__What the task asks__
Show all lines of the entries in which the word "target" is found.

##### Given information

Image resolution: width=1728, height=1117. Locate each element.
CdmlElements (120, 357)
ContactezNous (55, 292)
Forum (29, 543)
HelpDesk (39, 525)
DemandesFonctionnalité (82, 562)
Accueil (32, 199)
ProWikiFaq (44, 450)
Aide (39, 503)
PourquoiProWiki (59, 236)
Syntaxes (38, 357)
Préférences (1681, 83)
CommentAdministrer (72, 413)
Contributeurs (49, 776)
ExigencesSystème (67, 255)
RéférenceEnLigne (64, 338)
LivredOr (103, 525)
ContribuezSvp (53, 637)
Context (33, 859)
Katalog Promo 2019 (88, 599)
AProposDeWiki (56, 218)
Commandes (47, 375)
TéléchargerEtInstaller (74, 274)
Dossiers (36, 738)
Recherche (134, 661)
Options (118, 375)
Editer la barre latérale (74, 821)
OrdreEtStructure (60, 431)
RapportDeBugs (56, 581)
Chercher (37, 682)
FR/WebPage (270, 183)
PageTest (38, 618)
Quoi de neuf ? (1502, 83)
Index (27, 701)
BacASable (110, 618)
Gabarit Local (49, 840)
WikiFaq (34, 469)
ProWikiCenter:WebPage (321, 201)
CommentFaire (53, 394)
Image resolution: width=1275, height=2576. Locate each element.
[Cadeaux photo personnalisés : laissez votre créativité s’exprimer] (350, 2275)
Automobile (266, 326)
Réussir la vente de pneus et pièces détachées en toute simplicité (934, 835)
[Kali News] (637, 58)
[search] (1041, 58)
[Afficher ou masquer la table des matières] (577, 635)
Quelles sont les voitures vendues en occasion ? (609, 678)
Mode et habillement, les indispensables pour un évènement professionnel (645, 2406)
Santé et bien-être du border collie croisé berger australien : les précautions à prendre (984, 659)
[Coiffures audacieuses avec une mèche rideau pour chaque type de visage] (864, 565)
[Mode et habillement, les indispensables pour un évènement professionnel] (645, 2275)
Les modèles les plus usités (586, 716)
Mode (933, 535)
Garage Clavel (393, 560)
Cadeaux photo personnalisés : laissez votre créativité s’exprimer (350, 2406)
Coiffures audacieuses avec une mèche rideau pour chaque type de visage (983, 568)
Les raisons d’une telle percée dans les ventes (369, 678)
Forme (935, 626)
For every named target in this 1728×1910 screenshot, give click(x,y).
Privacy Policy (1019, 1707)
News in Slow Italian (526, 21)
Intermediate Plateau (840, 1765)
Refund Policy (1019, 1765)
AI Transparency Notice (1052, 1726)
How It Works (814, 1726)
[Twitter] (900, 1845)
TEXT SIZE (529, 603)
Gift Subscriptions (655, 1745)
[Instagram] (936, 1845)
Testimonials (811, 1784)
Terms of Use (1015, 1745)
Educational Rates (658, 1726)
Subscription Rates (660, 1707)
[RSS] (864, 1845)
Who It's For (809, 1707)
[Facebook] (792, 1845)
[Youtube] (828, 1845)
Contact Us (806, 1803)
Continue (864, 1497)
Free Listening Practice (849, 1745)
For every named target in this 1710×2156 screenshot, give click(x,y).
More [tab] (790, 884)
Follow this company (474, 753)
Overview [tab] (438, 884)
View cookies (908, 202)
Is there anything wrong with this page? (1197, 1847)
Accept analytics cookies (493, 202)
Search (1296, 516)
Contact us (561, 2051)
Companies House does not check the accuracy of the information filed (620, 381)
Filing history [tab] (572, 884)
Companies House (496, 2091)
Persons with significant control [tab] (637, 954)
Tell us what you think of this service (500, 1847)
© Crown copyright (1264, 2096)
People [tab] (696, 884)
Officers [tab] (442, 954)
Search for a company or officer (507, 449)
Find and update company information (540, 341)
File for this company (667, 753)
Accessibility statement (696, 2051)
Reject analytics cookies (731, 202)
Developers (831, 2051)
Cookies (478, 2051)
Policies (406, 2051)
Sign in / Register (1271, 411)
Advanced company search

##########

__Response area__
For every named target in this 1728×1910 screenshot, give click(x,y).
For every named target in this 1710×2156 screenshot, give click(x,y).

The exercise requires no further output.